Das bestätigte der KZBV-Vorsitzende Dr. Wolfgang Eßer: „Trotz mangelnder Repräsentativität der Zahlen, deren Aussagekraft zum Teil mit der Lupe gesucht werden muss, nimmt die Vertragszahnärzteschaft natürlich jeden tatsächlichen Fehler ernst und prüft diesen gründlich. Patientensicherheit hat für uns, als eine der am häufigsten konsultierten Facharztgruppen, immer Priorität.“ Die MDK-Ergebnisse über mögliche oder bestätigte Fehler ließen allerdings – „auch diesmal wieder“ – keine belastbaren Rückschlüsse auf die Versorgungsqualität in den Praxen zu. Fest steht laut Eßer vielmehr: „Unsere zahnärztliche Versorgung hat ein Qualitätsniveau, das weltweit keinen Vergleich scheuen muss.“ Dazu trage besonders ein fortlaufend weiterentwickeltes Qualitätsmanagement bei. Dass allein 93 Millionen zahnärztliche GKV-Behandlungsfälle 422 bestätigten Fehlern gegenüberstehen, werde durch den MDK – „einmal mehr“ – verschwiegen. Eßer: „Patientinnen und Patienten verunsichern solche Statistiktricks lediglich. Ein echter Beitrag zur Versorgungssicherheit ist das jedenfalls nicht.“


MDK-Statistik

• Der Jahresbericht vom Medizinischen Dienst der Krankenkassen (MDK) ist die umfassendste Statistik dieser Art in Deutschland, aber nicht repräsentativ.
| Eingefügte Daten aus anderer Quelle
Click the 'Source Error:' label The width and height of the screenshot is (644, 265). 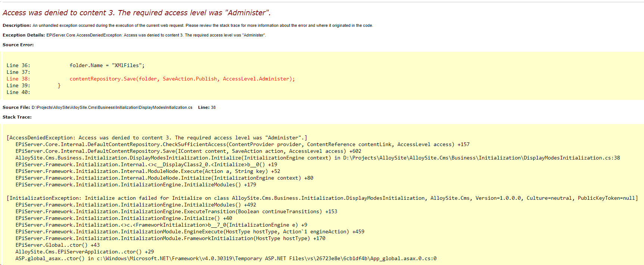(18, 45)
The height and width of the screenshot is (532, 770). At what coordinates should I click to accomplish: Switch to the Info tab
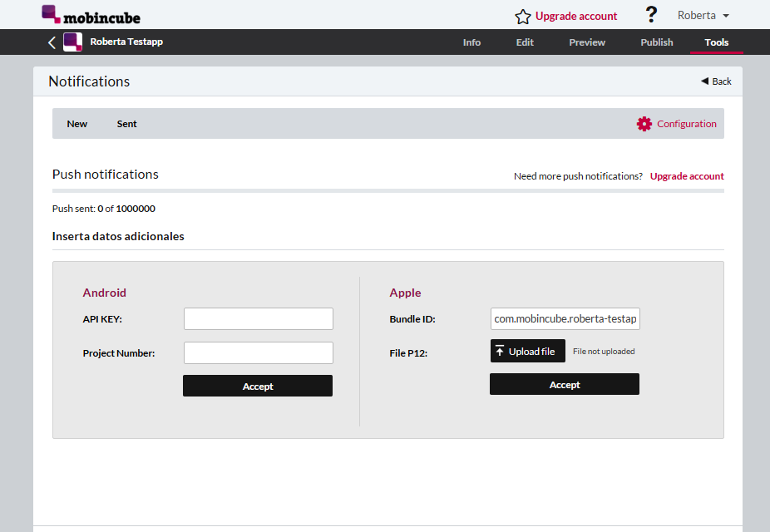pyautogui.click(x=471, y=42)
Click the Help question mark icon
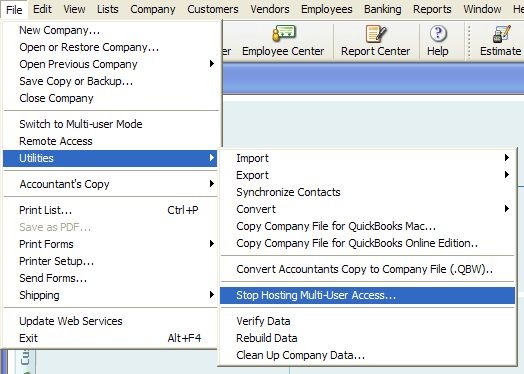Viewport: 524px width, 374px height. tap(438, 33)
• 2016 wurden vom MDK 15.094 Gutachten zu vermuteten Behandlungsfehlern erstellt.
• In 3.564 Fällen haben Patienten wirklich einen Schaden erlitten. Beim Rest (73 Prozent) konnte durch die Gutachter kein Fehler nachgewiesen werden beziehungsweise es gab einen Fehler, aber keinen Schaden (3,4 Prozent).
• Bei allen vorgeworfenen Fehlern mit vorliegendem Schaden stellt sich die Frage nach der Kausalität. Ist diese gegeben, kann es vor Gericht zur Beweislastumkehr kommen.
• Im Jahr 2016 nahm die Anzahl der Fehler mit gutachterlich bestätigter Kausalität (n =3.156) leicht ab.